When I checked my list of Kindle books (I have over 200) quite a large number do not have the "Lend" button which means the publisher of that book has turned that feature off.

I agree this is short sighted. The lending feature is very restrictive at best -- one 2-week loan per book -- so what's the big deal with trying to get new readers for an author by lending a book?

Of the books I checked, the 3 small press (all Hadley-Rille, I think) were lendable, as were the 2 from Macmillan (one Tor and one Minotaur Book). Not so Houghton Mifflin, Sourcebooks, or Simon & Schuster. All those publishers seemed to have turned off lending.

Christopher Fletcher said...

As I understand it, if a publisher opts out of the lending program then they also have to downgrade to a lower percentage. A while ago, Amazon offered e-publishers a way to collect 70% percent royalties on their Kindle sales (twice what it used to be). There are some rules on that (which some pubs also hate), but still: 70% versus 35%. Evidently one can no longer get that 70% royalty if one opts out of the lending. Which just seems dumb for a small-time publisher with relatively unknown authors. That a Big Time Player like Simon & Schuster would not participate seems dumb in a different way--that they are still "Old Media" and don't get it that sharing is what makes culture grow. It's the same attitude that record companies have always had, and look what's happened: more music is selling than ever before even in an age of supposedly rampant theft but not all that money is going to the same places anymore.

T.J. McIntyre said...

I think the new lend feature is great from the perspective of a reader and a writer. I see a future where online social networks of various fans in different genres can become their own libraries across state/national/even continental lines. How cool is that???

Red Bakersen said...

You nailed it right on the head. ;)
I don't know why, but so many people love to get themselves worked up in a lather over stupid little things that will probably be good for them. Some people just need to be pissed I guess.
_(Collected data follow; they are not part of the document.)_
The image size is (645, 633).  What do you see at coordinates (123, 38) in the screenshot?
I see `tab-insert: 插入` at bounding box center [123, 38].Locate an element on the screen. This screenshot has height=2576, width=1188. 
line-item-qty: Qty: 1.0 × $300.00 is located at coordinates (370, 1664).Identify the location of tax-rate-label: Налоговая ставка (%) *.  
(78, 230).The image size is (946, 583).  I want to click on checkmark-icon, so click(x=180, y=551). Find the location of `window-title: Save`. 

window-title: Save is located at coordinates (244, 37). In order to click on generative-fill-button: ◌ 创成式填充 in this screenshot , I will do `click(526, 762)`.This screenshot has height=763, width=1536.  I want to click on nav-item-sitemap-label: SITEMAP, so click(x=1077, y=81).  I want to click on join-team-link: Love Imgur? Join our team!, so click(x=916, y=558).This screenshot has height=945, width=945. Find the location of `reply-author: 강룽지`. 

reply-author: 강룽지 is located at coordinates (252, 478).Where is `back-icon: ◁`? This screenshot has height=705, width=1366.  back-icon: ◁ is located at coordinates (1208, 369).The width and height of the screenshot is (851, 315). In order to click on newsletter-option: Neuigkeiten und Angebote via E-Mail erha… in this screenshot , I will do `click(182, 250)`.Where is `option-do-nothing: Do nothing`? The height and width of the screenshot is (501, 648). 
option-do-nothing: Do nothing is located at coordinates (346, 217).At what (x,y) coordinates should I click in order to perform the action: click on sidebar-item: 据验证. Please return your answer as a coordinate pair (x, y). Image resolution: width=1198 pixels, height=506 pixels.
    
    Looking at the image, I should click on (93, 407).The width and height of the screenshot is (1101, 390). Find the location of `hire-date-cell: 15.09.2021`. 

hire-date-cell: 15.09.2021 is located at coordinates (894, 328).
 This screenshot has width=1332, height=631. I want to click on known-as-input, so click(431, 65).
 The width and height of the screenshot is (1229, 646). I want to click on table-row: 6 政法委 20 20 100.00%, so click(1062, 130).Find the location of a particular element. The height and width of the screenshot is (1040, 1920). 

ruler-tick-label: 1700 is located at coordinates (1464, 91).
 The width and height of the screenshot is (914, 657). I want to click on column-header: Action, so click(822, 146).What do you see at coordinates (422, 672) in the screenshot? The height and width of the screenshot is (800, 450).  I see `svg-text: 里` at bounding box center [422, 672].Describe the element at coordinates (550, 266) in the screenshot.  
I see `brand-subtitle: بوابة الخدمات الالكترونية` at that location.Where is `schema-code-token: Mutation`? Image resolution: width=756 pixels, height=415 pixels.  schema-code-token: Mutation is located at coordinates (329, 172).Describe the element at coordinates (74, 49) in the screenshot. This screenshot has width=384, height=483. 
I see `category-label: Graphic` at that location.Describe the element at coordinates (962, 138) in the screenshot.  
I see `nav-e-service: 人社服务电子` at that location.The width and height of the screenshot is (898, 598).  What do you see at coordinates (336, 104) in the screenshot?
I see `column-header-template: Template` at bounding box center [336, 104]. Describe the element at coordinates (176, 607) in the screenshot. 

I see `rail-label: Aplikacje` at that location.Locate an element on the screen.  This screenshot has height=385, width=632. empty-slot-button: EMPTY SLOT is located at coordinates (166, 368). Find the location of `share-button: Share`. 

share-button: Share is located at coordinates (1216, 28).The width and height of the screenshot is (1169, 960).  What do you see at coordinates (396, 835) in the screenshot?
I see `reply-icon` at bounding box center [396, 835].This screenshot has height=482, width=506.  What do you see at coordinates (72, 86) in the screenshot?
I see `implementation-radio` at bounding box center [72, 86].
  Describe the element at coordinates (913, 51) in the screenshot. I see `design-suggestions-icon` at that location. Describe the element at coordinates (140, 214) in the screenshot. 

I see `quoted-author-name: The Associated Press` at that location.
Christopher Fletcher said...

TJ: Agreed. Lots of cool possibilities there, and a lot of things will happens that we probably can't predict now.

Red: Agreed, and it also strikes me as a douchey "First World Problem." While people in the US are worrying over "piracy" of types of ebooks that hardly anyone wants to read anyway--I mean, let's face it, yo--cheap e-readers will soon become available and help spread reading and new ideas and create new creators all over the world in places where they can't afford to buy shit on Amazon anyway and have no access to traditional bookstores. This will happen in large part by lending.

Anonymous said...

Back in high school, my friend lent me his Dragonlance and Empire Trilogy books. I borrowed them twice, if I remember correctly.

Then, years later, I bought copies of my own because I missed visiting those worlds. When I lent the books to others, in what seems to be a one-way deal, I bought new copies.

I really don't see the logic in complaining about Kindle's lending capability. If a book is good, no matter the form, bibliophiles will end up buying it for keeps. We love revisiting good stories.

Now, if only Kindle is made available in Malaysia. More choices at iBooks would be good, too.

Ed Robertson said...

It's definitely foolish to get too up in arms about this. Readers live for voices they can dream with. That means two things: rereading the works they fell in love with, and devouring everything else that author puts out.

Anecdotal: a couple weeks ago a friend lent me Cloud Atlas, a book that's recently been on my radar. It was good. I'm soon going to mail it back back to my friend, and may never buy a copy for myself. But the chance I'll buy Mitchell's other works, or copies of Cloud Atlas for my friends and family, has instantly jumped from zero to probable.

Anonymous said...

I was just talking with a friend at Christmas about how the inability to lend an ebook is one of the big reasons neither of us have bothered with an ebook reader yet. In my opinion the current lending option is too limited (when someone lends me a book, I rarely have the time to get it back to them in only two weeks), but it is a step in the right direction.